Nicholas Harrelson first began powerlifting while he was a cadet at the Virginia Military Institute (VMI).
He took to “like a duck to water.”
VMI had a very successful collegiate powerlifting team and in his first two competitions, he secured first place and second place respectively.
While attending VMI, he enlisted into the Army National Guard as an infantryman putting his cadetship on hold and deploying twice in support of Operations Iraqi Freedom and New Dawn. He served as a .50 caliber machine gunner on both deployments.
But as anyone in the military will tell you, things can change in the blink of an eye.
“Unfortunately, my vehicle hit an improvised explosive device (IED) toward the end of my second deployment and I sustained a severe traumatic brain injury and a fractured C2 vertebrae amongst other injuries,” Harrelson said. “I took these physical injuries in stride, initially, but upon returning to the States, began demonstrating signs of severe post-traumatic stress disorder (PTSD) which would eventually be compounded by three close individuals from my second deployment committing suicide in the span of two years.”

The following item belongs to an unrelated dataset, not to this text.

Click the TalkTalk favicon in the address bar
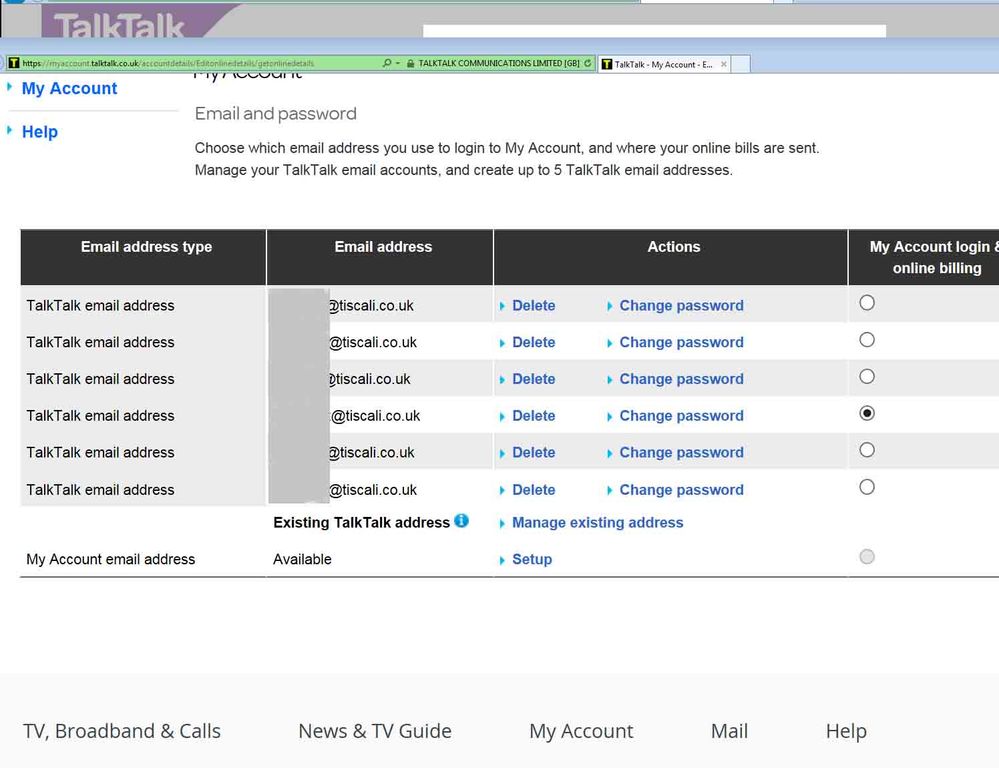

Nicholas went through several surgeries but continued having multiple issues stemming from his wounds in Iraq.
“I suffered from syncopal episodes, wherein I would pass out without warning, I had hormone issues from the brain injury and eventually developed (and removed) a fist-sized fibroushistiocytoma tumor from my shoulder, which left a 10-inch scar and took a quarter of my trap muscle away.”
In an attempt to alleviate the physical and emotional pain, Nicholas went through a tough period of prescription drug abuse. He tried to hide his issues as he pursued a Master’s degree at Norwich and working for the United States Senate doing VA casework.
“It all came crashing down and I was forced to confront my issues,” he said. “I am now clean from all mood and mind-altering substances. I have joined a gym and begun powerlifting again, having signed up for a meet in June where I hope to squat 550, deadlift 600 and bench 350 in the 231-pound open raw class. I want to qualify for nationals.”
In Nicholas’ case, suffering did, indeed, unleash greatness.
“I’m working a wonderful job again, my wife and I are expecting our first child, and I was recently admitted into Duke University for Divinity School wherein I hope to commission as an officer in the Army and serve as a chaplain in order to help soldiers like my friends and I who felt so very lost in our experiences,” Nicholas said with pride.
It’s been said that the night is darkest just before the dawn, and that sentiment couldn’t be more true in Harrelson’s case.
“Powerlifting gives me goals,” he added. “It provides structure and keeps me focused on the present instead of swimming around in my own head. If there is one thing I’d tell others who are going through the valley, it’s that no matter how dark the night, the sun always rises.”
On behalf of APEMAN, thank you, Nicholas for your service.
And for inspiring us every single day.